Nine months after the shooting, he slung his ever-present backpack over his shoulders and walked back onto campus. He taught an online course during the summer and is now back to teaching four in-person classes — the same number he was teaching when the shooting occurred.
“From day to day, I keep progressing to be a better person. I think less about what happened and focus on what’s more important, especially my family and my teaching and my research.
“The person I am now, I am not just a survivor,” he added. “I am someone who has been profoundly transformed by a tragic experience. But, I am back, ready to embrace my role as a professor with renewed passion and enthusiasm.

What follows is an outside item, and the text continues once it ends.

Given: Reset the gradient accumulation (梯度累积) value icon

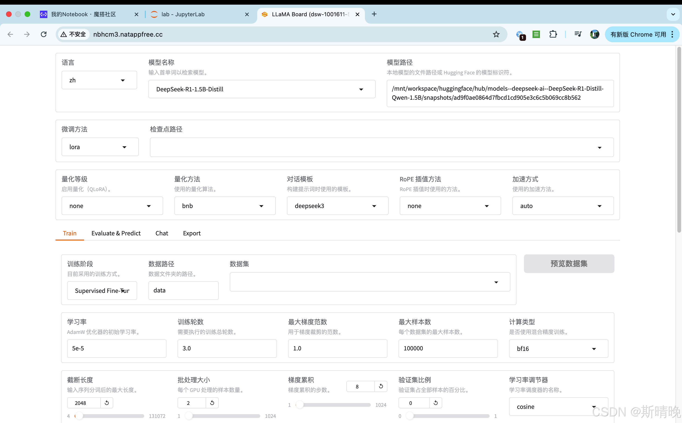Looking at the screenshot, I should [x=381, y=386].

“This is my calling, my way of positively impacting lives and elevating our shared humanity.”
At Home in Nevada
Reserved and pensive, Dimanche considered everything they’ve been through. Before the shooting, the couple was uncertain of when they might live in the same place again. Dimanche had hoped Bot would join her in Australia.
“Being back together like we are now — it is like fate. Like we are meant to be together,” she said.
The family has settled into life in Las Vegas. Abbie is now in a magnet program at a local middle school, and the family recently bought a home.
In September, they invited Buddhist monks to their new home for a blessing. “They blessed it so it would be a place to live with happiness,” he explained. “Every time we come home, it is a living space that brings us joy, it brings us smiles, and it brings us all happiness.”
Bot still has dreams filled with anxiety and fear that he attributes to what happened to him on Dec. 6. In those dreams he’s running. He’s being chased by dogs.
But, he also has dreams of his Yeay and a warm bowl of nom banh chok waiting for him. That dream reminds him of the hope he still feels for the future. And if his mood ever dips, he looks at the photograph with his Yeay, now unpacked and displayed on a shelf in his office.
On Sept. 10, Bot and his wife made their first public appearance at a campuswide meeting to kickoff the new academic year.
It was an emotional appearance for many in attendance, as it was the first time he was officially acknowledged as “Professor Bot Rith,” rather than “the fourth victim.”
Bot told the audience of 500 or so colleagues that there’s always a path forward, even in the most trying of circumstances.
“We are here to lift each other up, to support and care for one another … Let us seek peace. For it is only through peace that we can reveal and create a better world for us all.
“Thank you for your unwavering support, your kindness, and for being a part of this journey with me. We are the UNLV family.”